Solving Scale Drift: Zhejiang University's BEV-ODOM Enhances Monocular VO with BEV Representation! Achieving SOTA Positioning Accuracy!

Click the button below to follow the 3D Vision Workshop official account and select Star to receive valuable insights promptly.

Source: 3D Vision Workshop

Add the assistant: cv3d001, note: direction + school/company + nickname, and we will add you to the group. A detailed 3D vision industry subgroup is attached at the end of this article.

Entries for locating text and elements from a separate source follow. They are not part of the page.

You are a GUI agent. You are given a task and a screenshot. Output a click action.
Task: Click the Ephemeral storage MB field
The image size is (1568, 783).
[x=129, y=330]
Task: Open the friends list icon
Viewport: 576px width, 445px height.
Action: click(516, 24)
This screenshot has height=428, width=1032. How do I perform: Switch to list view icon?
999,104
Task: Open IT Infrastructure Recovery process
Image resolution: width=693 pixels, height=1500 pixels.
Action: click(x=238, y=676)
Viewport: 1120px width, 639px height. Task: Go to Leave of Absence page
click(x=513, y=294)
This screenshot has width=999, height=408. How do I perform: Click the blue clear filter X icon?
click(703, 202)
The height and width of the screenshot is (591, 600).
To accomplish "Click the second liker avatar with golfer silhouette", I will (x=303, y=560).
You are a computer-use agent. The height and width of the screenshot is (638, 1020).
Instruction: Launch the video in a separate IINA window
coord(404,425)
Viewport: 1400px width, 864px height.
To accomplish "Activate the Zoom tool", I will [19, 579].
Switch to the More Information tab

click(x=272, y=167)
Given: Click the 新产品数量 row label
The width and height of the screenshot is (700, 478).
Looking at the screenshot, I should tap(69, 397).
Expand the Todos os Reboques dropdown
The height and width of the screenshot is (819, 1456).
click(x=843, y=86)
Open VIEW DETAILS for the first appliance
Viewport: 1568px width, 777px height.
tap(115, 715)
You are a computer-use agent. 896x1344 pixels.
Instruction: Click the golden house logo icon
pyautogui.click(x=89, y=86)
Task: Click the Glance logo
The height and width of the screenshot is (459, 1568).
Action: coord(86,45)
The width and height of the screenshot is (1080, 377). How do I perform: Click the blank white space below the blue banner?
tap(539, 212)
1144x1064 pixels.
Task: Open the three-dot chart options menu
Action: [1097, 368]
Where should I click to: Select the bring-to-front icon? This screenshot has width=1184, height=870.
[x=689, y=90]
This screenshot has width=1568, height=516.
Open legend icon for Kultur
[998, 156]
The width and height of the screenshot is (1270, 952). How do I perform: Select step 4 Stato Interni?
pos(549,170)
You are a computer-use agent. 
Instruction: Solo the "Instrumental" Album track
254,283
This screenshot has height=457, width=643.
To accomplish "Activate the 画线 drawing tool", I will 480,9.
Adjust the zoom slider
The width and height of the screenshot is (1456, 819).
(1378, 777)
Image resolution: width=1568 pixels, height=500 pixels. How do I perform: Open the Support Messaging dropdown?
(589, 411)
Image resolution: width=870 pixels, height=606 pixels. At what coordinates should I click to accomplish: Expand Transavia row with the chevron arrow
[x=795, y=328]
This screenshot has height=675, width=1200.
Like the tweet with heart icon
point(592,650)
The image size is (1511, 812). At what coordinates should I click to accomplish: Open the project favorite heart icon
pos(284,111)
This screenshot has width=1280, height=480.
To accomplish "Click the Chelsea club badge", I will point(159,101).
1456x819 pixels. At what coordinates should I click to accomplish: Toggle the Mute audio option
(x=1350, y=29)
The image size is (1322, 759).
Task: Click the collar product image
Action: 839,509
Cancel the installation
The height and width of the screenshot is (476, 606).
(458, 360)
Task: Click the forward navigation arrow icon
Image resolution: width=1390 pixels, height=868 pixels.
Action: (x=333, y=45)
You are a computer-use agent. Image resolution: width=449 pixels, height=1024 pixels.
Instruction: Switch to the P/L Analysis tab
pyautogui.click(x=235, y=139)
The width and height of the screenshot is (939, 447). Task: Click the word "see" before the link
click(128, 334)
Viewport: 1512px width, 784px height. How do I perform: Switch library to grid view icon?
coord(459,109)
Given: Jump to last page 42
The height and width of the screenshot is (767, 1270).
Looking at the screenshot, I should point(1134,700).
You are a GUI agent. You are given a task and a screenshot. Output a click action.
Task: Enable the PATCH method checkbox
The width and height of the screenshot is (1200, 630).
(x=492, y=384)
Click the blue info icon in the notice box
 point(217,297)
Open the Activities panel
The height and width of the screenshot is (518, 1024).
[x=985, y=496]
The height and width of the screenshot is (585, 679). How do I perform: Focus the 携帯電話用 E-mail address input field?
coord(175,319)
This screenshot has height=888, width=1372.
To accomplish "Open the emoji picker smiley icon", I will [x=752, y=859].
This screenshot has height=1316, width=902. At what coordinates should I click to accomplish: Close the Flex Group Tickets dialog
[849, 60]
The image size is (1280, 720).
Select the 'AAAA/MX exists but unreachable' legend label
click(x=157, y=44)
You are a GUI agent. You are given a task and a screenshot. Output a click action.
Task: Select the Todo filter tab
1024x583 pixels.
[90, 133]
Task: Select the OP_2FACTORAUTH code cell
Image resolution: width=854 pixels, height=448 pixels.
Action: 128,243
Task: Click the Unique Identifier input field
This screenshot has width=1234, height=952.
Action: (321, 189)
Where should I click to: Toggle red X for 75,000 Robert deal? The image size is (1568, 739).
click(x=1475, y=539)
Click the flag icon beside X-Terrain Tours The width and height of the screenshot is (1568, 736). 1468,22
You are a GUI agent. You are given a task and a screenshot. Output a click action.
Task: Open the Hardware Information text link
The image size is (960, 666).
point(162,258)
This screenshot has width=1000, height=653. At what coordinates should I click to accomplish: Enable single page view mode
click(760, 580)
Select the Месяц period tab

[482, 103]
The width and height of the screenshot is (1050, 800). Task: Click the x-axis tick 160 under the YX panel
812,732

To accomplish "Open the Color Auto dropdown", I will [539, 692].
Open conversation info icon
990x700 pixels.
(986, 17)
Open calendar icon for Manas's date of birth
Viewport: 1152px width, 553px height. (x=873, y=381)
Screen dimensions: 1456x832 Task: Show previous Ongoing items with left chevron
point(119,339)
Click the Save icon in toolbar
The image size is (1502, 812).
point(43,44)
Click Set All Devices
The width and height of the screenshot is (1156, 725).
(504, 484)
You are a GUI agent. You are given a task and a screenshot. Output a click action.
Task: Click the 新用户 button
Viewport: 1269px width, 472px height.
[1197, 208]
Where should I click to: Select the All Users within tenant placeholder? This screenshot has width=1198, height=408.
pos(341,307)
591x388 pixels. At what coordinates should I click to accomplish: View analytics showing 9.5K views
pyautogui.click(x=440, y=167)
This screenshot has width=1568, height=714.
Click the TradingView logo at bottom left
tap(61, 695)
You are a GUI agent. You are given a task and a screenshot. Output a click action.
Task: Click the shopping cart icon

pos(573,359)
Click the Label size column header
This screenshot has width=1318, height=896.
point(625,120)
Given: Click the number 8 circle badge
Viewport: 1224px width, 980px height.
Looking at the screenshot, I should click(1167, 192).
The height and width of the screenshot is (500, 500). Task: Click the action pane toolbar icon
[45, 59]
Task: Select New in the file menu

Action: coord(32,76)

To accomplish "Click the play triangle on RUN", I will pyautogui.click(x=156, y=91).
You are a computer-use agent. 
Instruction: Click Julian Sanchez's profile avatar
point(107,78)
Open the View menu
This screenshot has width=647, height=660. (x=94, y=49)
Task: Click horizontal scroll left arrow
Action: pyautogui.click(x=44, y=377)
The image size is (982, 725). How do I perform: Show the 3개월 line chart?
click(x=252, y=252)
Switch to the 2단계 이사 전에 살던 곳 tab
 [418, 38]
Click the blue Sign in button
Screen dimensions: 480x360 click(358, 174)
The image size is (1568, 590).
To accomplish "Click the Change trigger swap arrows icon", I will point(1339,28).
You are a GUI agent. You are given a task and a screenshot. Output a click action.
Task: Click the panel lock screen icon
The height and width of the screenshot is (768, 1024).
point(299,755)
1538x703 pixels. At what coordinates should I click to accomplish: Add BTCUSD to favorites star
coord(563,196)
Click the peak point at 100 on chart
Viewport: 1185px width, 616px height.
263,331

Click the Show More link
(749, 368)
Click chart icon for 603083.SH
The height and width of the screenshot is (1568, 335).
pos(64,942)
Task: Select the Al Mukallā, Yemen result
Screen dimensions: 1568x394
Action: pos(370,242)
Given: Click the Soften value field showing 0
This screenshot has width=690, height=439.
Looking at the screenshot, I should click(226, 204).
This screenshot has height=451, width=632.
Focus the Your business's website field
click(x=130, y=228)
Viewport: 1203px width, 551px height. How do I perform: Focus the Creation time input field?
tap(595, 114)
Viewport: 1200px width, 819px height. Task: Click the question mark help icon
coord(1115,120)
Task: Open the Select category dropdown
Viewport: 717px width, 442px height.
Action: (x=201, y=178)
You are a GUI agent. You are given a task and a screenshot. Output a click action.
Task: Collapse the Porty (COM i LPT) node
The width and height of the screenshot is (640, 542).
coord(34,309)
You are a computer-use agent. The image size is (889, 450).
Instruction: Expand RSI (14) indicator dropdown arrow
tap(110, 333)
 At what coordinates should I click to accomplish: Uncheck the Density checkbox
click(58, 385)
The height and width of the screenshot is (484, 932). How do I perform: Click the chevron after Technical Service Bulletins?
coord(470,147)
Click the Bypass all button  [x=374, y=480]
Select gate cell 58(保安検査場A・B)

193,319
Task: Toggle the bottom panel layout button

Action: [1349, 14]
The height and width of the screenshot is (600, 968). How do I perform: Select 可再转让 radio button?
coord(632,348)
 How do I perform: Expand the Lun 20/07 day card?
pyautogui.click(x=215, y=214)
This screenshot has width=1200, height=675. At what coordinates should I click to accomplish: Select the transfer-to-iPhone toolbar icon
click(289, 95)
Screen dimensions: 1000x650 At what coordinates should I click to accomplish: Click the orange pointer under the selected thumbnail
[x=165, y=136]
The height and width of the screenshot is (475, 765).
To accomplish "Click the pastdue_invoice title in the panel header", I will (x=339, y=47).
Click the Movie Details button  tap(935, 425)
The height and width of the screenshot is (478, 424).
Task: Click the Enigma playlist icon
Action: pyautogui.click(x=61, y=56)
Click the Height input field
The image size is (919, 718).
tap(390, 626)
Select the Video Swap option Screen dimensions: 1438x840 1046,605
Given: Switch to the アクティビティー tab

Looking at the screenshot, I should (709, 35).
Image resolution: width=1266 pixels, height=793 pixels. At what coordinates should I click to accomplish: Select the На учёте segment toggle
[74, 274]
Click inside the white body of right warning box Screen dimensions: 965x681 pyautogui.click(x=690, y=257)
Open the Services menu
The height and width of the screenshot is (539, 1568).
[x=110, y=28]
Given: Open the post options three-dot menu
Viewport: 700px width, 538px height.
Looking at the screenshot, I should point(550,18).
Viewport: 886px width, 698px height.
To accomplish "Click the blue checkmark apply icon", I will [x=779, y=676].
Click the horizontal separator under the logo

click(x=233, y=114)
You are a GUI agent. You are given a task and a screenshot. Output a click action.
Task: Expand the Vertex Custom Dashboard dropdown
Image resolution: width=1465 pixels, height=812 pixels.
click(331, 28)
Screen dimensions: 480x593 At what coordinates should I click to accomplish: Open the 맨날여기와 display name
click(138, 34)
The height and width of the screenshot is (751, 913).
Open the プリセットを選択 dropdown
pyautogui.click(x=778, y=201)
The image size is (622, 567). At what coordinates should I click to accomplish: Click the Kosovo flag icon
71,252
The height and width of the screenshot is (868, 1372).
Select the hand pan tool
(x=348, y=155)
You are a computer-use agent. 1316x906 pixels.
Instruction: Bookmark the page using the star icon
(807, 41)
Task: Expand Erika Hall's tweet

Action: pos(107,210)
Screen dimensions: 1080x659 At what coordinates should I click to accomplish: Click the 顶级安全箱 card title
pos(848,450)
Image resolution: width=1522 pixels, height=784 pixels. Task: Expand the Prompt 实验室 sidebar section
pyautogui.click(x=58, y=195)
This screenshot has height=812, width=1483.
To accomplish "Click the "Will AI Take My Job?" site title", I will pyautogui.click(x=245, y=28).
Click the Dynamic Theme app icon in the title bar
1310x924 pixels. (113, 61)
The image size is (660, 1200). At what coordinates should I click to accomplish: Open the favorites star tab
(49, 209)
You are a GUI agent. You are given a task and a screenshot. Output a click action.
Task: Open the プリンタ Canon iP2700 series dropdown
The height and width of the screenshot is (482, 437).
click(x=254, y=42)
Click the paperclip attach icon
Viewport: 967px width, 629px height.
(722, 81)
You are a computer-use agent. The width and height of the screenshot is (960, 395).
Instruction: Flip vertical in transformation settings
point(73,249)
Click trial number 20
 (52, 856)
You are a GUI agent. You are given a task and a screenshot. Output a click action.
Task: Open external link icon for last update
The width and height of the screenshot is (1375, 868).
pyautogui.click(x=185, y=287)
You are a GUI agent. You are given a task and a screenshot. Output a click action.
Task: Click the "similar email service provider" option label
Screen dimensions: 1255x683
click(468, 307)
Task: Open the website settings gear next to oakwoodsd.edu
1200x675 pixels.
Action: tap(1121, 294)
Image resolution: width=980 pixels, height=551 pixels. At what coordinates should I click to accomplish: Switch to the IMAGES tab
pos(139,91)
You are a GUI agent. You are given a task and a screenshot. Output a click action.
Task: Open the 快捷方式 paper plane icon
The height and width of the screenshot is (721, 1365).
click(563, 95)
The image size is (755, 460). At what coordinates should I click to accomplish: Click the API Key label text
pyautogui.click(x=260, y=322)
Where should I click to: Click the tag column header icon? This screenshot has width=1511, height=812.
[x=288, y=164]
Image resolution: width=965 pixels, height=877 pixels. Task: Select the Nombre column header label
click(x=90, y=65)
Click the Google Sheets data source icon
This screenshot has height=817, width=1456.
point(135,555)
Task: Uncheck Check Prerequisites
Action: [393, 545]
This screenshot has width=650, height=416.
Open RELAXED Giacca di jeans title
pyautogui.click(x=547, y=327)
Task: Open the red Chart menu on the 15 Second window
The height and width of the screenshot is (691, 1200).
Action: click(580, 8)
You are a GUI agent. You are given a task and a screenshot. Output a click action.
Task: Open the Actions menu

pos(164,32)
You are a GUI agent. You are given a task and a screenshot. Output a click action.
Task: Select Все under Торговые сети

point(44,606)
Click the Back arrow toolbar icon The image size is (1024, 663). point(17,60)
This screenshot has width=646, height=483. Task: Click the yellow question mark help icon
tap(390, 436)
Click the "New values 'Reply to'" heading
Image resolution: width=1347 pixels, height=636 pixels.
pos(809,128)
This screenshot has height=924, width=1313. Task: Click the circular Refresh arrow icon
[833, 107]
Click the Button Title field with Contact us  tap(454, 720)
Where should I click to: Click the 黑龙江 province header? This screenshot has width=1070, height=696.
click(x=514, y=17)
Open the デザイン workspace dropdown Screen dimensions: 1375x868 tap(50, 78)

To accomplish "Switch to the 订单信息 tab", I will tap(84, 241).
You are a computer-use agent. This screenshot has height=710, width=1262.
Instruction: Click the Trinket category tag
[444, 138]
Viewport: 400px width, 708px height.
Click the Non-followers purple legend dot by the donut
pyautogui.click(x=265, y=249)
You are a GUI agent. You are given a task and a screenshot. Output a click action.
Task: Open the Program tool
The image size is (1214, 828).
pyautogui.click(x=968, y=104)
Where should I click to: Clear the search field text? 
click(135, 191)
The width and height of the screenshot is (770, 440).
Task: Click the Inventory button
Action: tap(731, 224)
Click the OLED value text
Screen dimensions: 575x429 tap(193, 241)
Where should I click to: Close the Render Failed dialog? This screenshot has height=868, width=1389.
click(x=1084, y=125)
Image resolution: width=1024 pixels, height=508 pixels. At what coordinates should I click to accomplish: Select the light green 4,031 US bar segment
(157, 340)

Scan the QR code below to join the “3D Vision from Beginner to Mastery” knowledge group, which contains numerous practical issues in 3D vision and learning materials for various modules: nearly 20 secret video courses, latest top conference papers, computer vision books, high-quality 3D vision algorithm source codes, etc. If you want to enter the field of 3D vision, work on projects, or conduct research, feel free to scan and join!

0. Paper Information

Title: BEV-ODOM: Reducing Scale Drift in Monocular Visual Odometry with BEV Representation

Authors: Yufei Wei, Sha Lu, Fuzhang Han, Rong Xiong, Yue Wang

Institution: Zhejiang University

Original link: https://arxiv.org/abs/2411.10195

1. Introduction

Monocular Visual Odometry (MVO) is crucial in autonomous navigation and robotics, providing an economical and flexible motion tracking solution. However, the inherent scale ambiguity in monocular setups often leads to cumulative errors over time. In this paper, we propose BEV-ODOM, a new MVO framework that utilizes Bird’s Eye View (BEV) representation to solve scale drift. Unlike existing methods, BEV-ODOM integrates depth-based Perspective View (PV) into the BEV encoder, correlation feature extraction neck, and CNN-MLP-based decoder, allowing it to estimate motion in three degrees of freedom without depth supervision or complex optimization techniques. Our framework reduces scale drift in long sequences and achieves precise motion estimation across various datasets, including NCLT, Oxford, and KITTI. Results show that BEV-ODOM outperforms current MVO methods, demonstrating reduced scale drift and higher accuracy.

2. Introduction

Monocular Visual Odometry (MVO) has become an important solution in robotics and autonomous driving due to its cost-effectiveness, garnering attention over the years. It serves as an economical and practical supplement to navigation aids such as GPS and inertial navigation systems. Despite its many advantages, the widespread application of MVO is limited by a key challenge: scale uncertainty. Due to the lack of universal depth information, monocular systems can typically only estimate motion in relative scale.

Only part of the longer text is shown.